PROBLEM STATEMENT: Here are some records. Print all of them exactly.
(EXERCISE DATA)
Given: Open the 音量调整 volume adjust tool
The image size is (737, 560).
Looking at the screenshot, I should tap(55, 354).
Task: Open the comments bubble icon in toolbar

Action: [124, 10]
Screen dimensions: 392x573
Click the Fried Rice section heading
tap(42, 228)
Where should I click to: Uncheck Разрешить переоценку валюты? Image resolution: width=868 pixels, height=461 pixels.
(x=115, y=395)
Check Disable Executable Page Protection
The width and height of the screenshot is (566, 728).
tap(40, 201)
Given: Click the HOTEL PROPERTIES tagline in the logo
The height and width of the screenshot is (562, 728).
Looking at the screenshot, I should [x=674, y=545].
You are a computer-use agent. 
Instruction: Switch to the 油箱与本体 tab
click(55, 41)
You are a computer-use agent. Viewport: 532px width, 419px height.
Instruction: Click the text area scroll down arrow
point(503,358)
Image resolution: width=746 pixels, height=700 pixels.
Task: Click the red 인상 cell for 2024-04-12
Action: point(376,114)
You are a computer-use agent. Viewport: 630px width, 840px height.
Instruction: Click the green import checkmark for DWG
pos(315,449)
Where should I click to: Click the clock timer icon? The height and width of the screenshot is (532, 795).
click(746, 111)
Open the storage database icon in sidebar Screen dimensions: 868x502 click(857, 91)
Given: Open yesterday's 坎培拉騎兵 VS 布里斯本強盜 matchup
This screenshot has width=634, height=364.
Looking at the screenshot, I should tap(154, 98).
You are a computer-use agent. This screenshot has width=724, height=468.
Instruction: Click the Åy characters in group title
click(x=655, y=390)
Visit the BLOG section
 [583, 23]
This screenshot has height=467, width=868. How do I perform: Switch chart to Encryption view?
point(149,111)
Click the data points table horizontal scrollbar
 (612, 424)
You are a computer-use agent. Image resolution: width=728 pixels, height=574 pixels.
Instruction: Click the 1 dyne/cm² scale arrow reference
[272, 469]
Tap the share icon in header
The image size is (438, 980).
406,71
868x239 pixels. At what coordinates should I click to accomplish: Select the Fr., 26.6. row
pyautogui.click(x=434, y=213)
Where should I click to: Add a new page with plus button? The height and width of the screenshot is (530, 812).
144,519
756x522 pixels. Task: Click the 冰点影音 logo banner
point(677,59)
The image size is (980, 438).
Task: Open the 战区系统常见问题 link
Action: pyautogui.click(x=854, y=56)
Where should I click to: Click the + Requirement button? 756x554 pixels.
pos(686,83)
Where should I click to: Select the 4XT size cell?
(End EXERCISE DATA)
RESPONSE:
Given: Open the 音量调整 volume adjust tool
The image size is (737, 560).
Looking at the screenshot, I should tap(55, 354).
Task: Open the comments bubble icon in toolbar

Action: [124, 10]
Screen dimensions: 392x573
Click the Fried Rice section heading
tap(42, 228)
Where should I click to: Uncheck Разрешить переоценку валюты? Image resolution: width=868 pixels, height=461 pixels.
(x=115, y=395)
Check Disable Executable Page Protection
The width and height of the screenshot is (566, 728).
tap(40, 201)
Given: Click the HOTEL PROPERTIES tagline in the logo
The height and width of the screenshot is (562, 728).
Looking at the screenshot, I should [x=674, y=545].
You are a computer-use agent. 
Instruction: Switch to the 油箱与本体 tab
click(55, 41)
You are a computer-use agent. Viewport: 532px width, 419px height.
Instruction: Click the text area scroll down arrow
point(503,358)
Image resolution: width=746 pixels, height=700 pixels.
Task: Click the red 인상 cell for 2024-04-12
Action: point(376,114)
You are a computer-use agent. Viewport: 630px width, 840px height.
Instruction: Click the green import checkmark for DWG
pos(315,449)
Where should I click to: Click the clock timer icon? The height and width of the screenshot is (532, 795).
click(746, 111)
Open the storage database icon in sidebar Screen dimensions: 868x502 click(857, 91)
Given: Open yesterday's 坎培拉騎兵 VS 布里斯本強盜 matchup
This screenshot has width=634, height=364.
Looking at the screenshot, I should tap(154, 98).
You are a computer-use agent. This screenshot has width=724, height=468.
Instruction: Click the Åy characters in group title
click(x=655, y=390)
Visit the BLOG section
 [583, 23]
This screenshot has height=467, width=868. How do I perform: Switch chart to Encryption view?
point(149,111)
Click the data points table horizontal scrollbar
 (612, 424)
You are a computer-use agent. Image resolution: width=728 pixels, height=574 pixels.
Instruction: Click the 1 dyne/cm² scale arrow reference
[272, 469]
Tap the share icon in header
The image size is (438, 980).
406,71
868x239 pixels. At what coordinates should I click to accomplish: Select the Fr., 26.6. row
pyautogui.click(x=434, y=213)
Where should I click to: Add a new page with plus button? The height and width of the screenshot is (530, 812).
144,519
756x522 pixels. Task: Click the 冰点影音 logo banner
point(677,59)
The image size is (980, 438).
Task: Open the 战区系统常见问题 link
Action: pyautogui.click(x=854, y=56)
Where should I click to: Click the + Requirement button? 756x554 pixels.
pos(686,83)
Where should I click to: Select the 4XT size cell?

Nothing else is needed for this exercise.